● **DIRECTIONS**: Print out all of the records exactly; no picture belongs in the result.

Saved data entries
§

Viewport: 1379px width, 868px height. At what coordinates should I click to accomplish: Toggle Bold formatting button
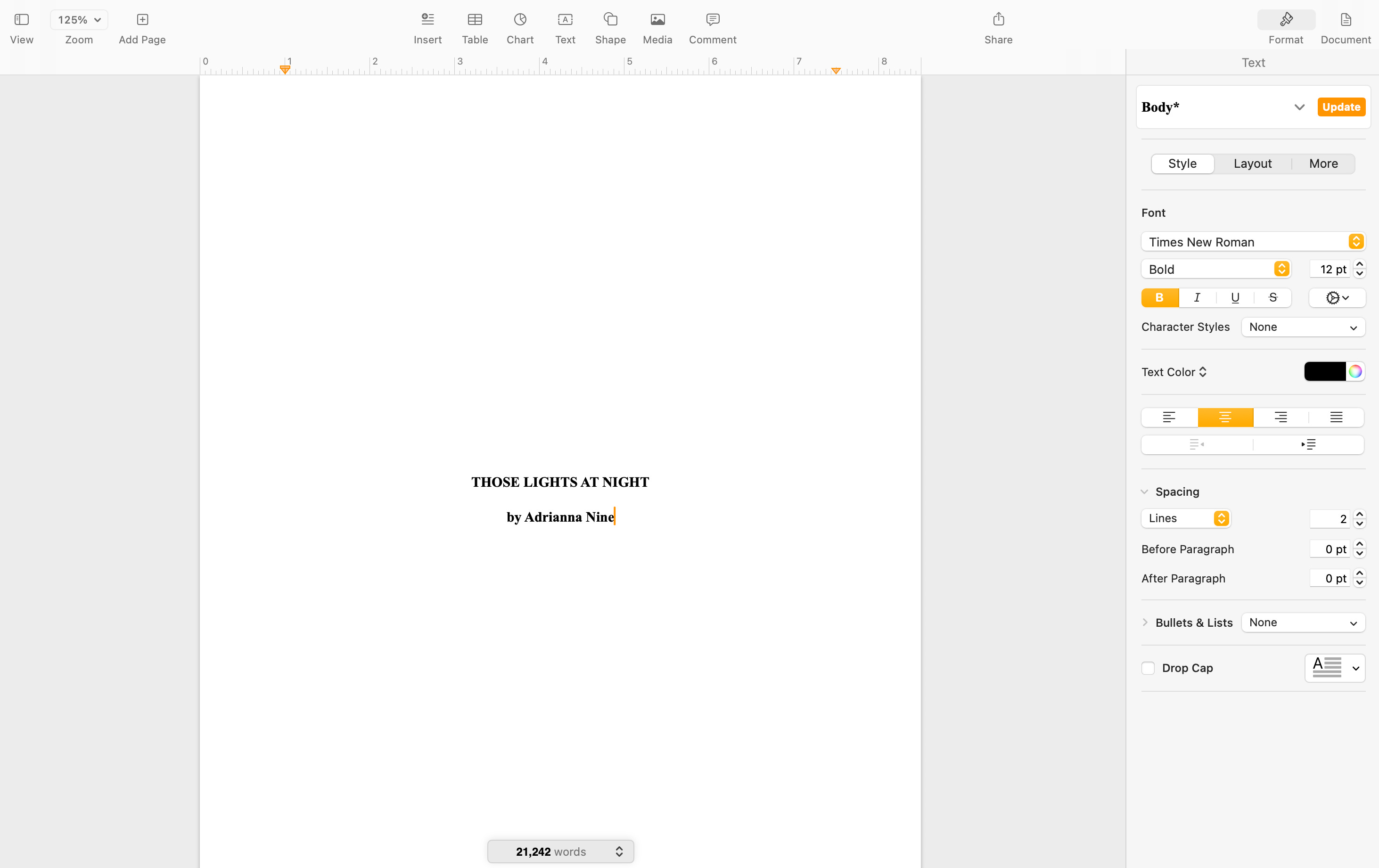click(x=1159, y=298)
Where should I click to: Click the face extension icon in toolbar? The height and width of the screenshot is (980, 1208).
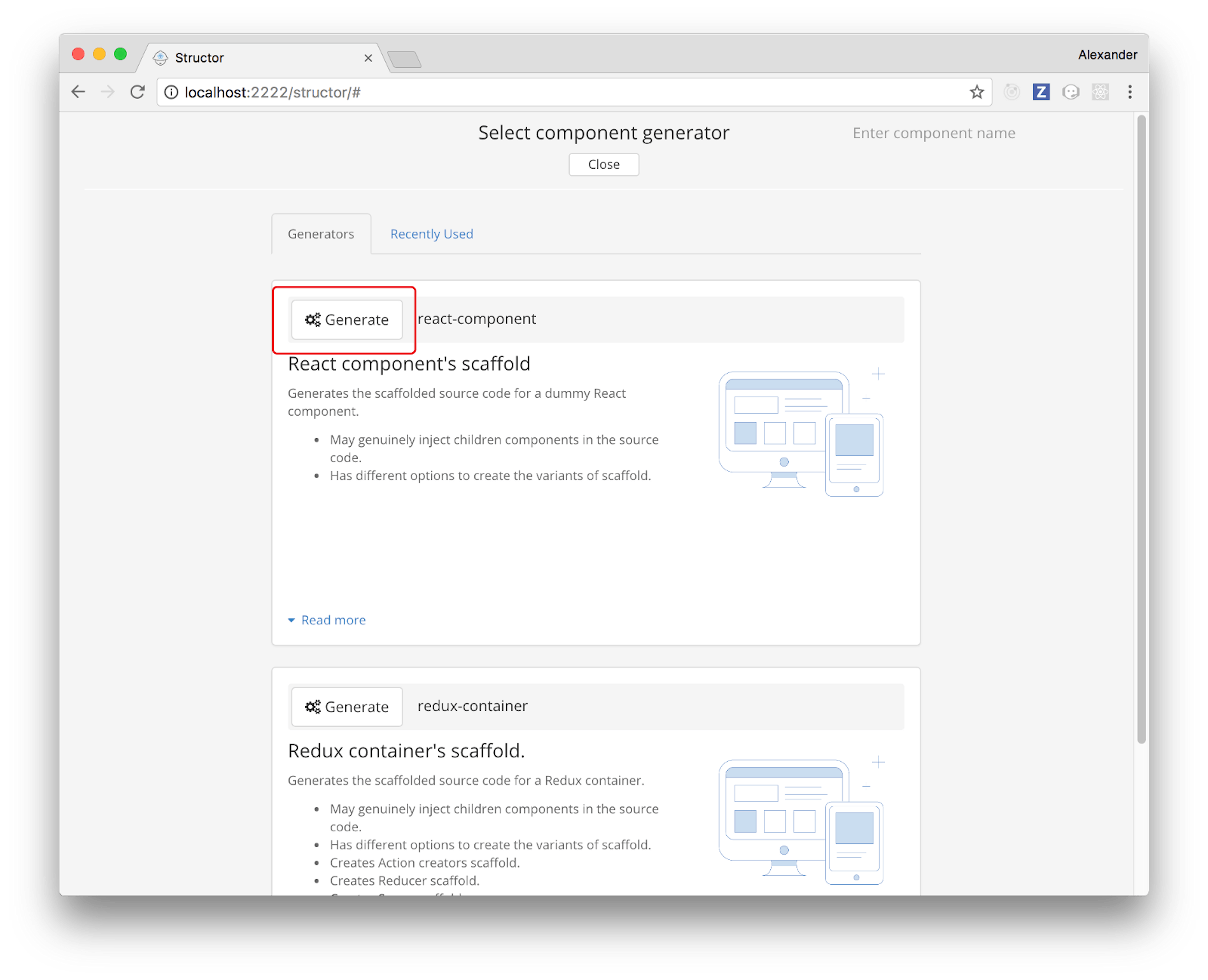click(x=1070, y=92)
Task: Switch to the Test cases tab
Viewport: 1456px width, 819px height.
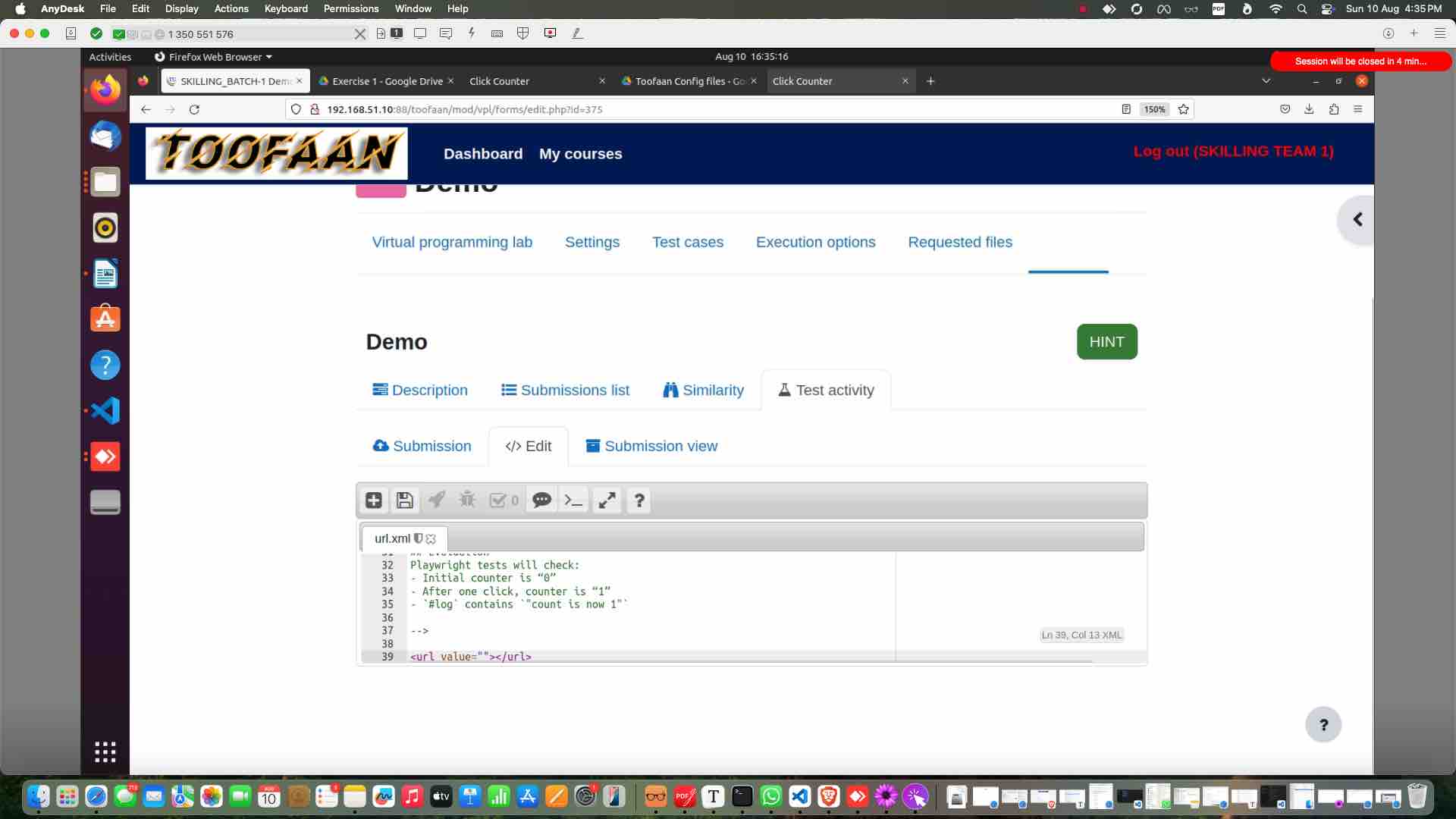Action: (688, 242)
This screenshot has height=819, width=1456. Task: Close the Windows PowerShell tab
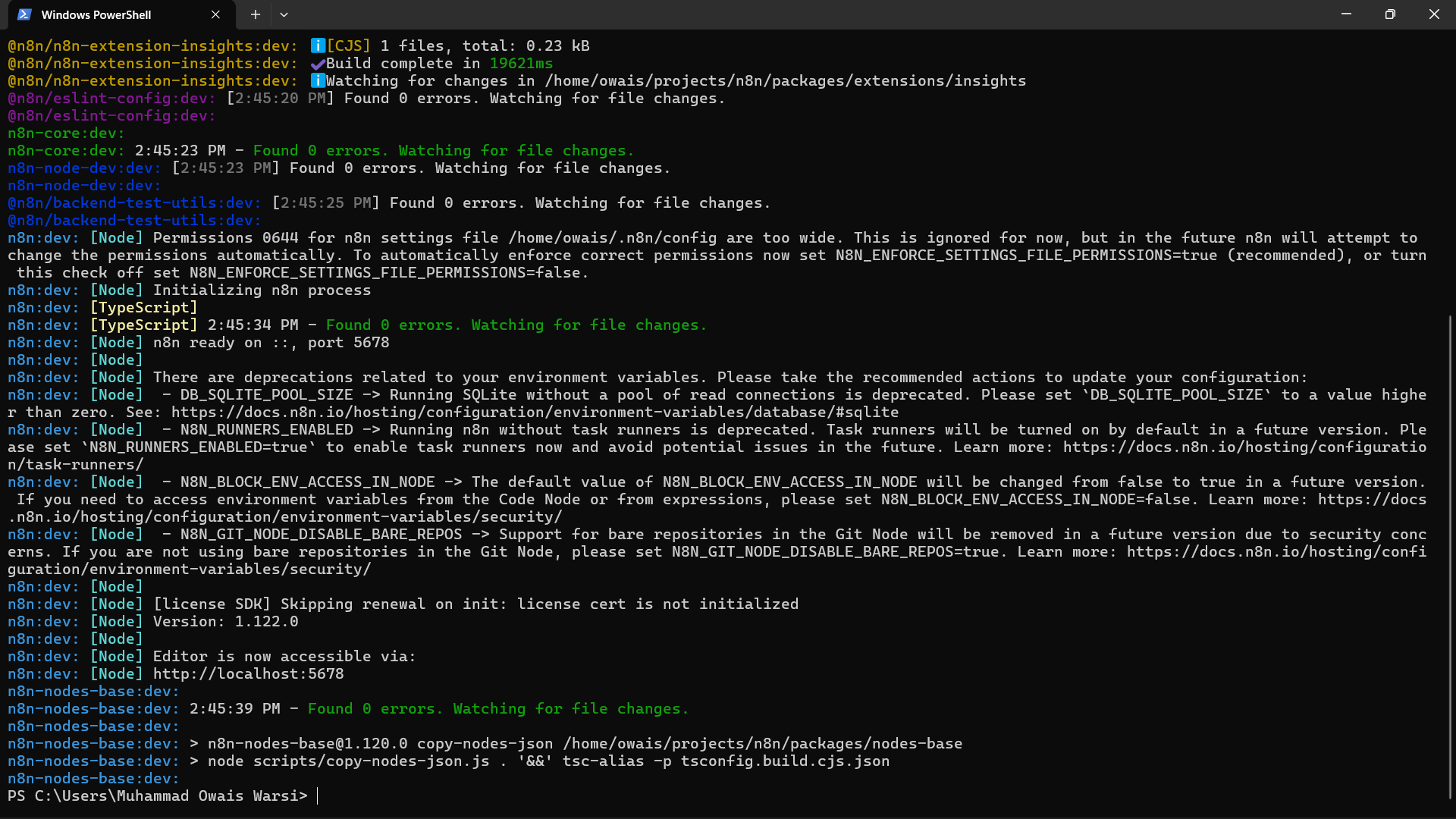(x=216, y=14)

§

● **OUTPUT OF THE TASK**:
Viewport: 1379px width, 868px height. At what coordinates should I click to accomplish: Toggle Bold formatting button
click(x=1159, y=298)
Where should I click to: Click the face extension icon in toolbar? The height and width of the screenshot is (980, 1208).
click(x=1070, y=92)
Task: Switch to the Test cases tab
Viewport: 1456px width, 819px height.
Action: (688, 242)
This screenshot has height=819, width=1456. Task: Close the Windows PowerShell tab
(x=216, y=14)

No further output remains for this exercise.